Is there a rational number that is unknown?
 
I leave this as an exercise to the reader
 
i know all of the rational numbers personally
met them in '13 during a house party
 
8:52 PM
thanks guys, I feel smarter already.
I left the exercise to the next reader.
 
Double it and give it to the next person
 
exactly
 
Why, in the definition of the Lebesgue integral of a positive, extended real-valued function do we require the function to be measurable?
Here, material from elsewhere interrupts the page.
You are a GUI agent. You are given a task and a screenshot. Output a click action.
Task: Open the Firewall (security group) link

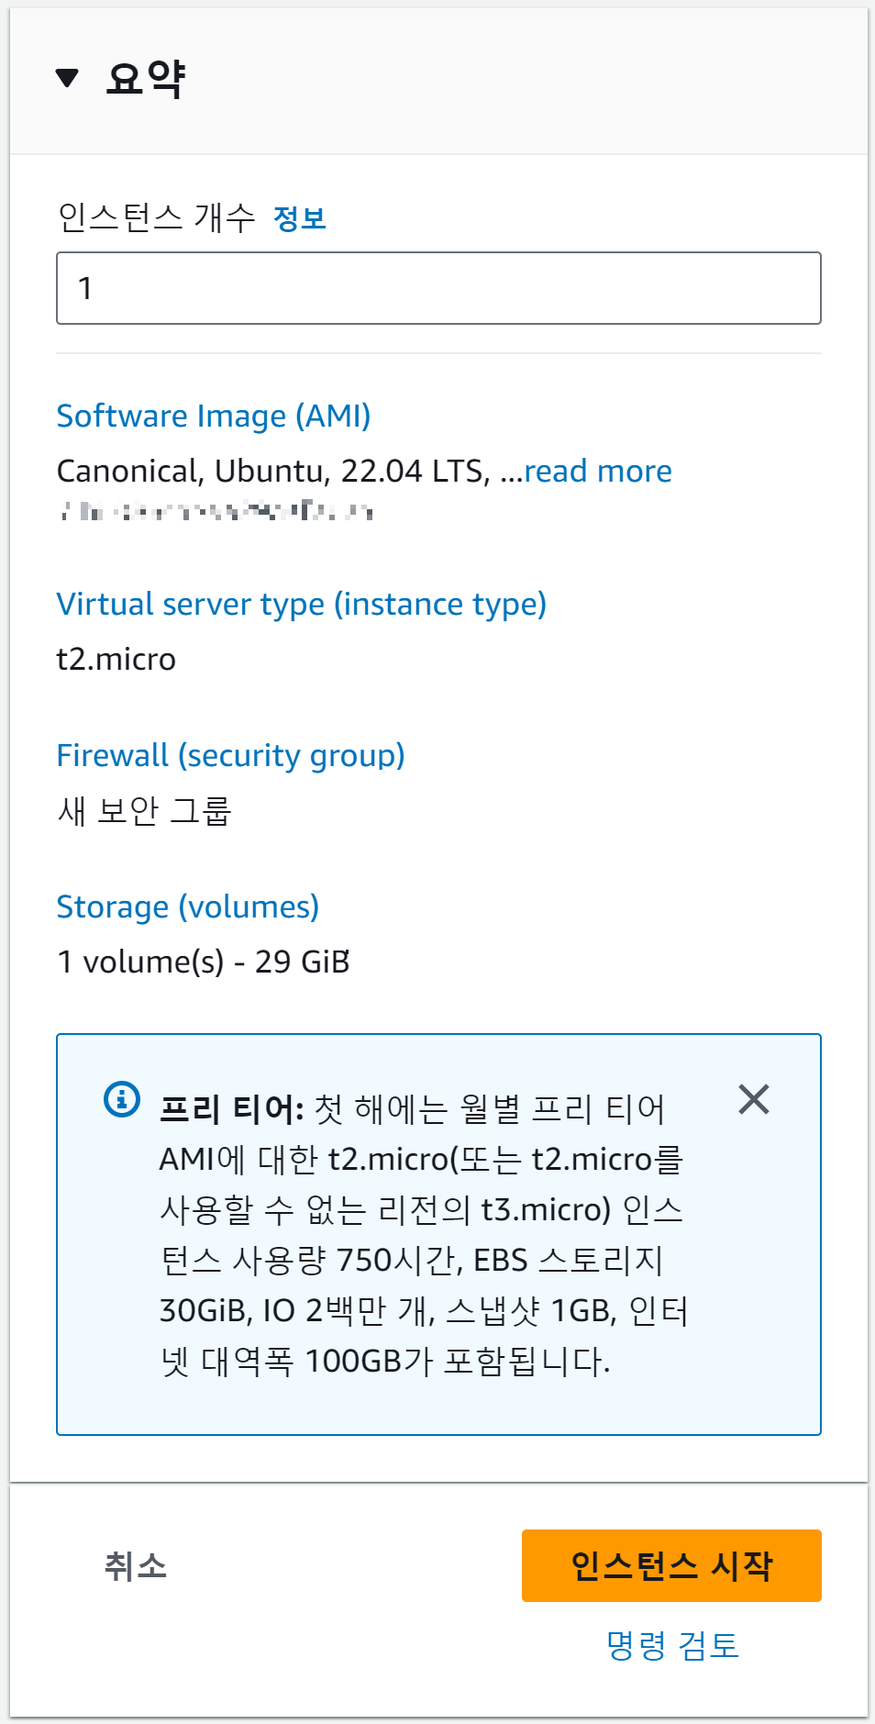pos(231,756)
This is not motivated anywhere...
 
@psie If $f = \chi_E$ where $E$ is not measurable then what does the integral should be?
 
ok, the integral wouldn't make sense then, I see
 
9:00 PM
@psie it would make sense
but it wouldn't have properties like linearity
pay attention to where you're using this assumption in theorems after the definition
this will motivate the assumption
@Obliv I leave the exercise to the Obliv
 
I'll take the exercise and put it in my pocket for later.
 
@Jakobian hmm, but the integral of $f = \chi_E$ would be $\mu(E)$, right? and we said $E$ wasn't measurable, so how can it make sense
 
@psie why would it be $\mu(E)$
You need to approximate $f$ by simple functions from below
It should be outer measure or something
But you already know, outer measure doesn't have the properties that a measure does
 
but $f$ is a simple function, and by the definition of the integral of a simple function, it should be $\mu(E)$, maybe I'm mistaken
 
@psie well if your definition doesn't say that simple functions are measurable and that definition is for when we write $f$ as linear combinations of measurable sets, then its wrong
(definition of $\int f$)
 
9:13 PM
ok, it does say that the sets on which the simple functions are defined through should be in the sigma algebra, so I guess $f=\chi_E$ would not be a simple function then
@Jakobian looking at my notes carefully, linearity of the integral is proved using the fact that every measurable function is the pointwise limit of some sequence of simple functions, so if we wouldn't have measurability in the definition, we couldn't prove linearity of the integral that way...
 
10:05 PM
Good we came to a consensus
 
 
1 hour later…
11:26 PM
the hell we did
 
@leslietownes What you on about? We clearly came to a consensus!
 
11:41 PM
0
Q: (sub)monoids of the positive integers under multiplication, with density $0$ in the positive integers, are always multiplicative norms of rings?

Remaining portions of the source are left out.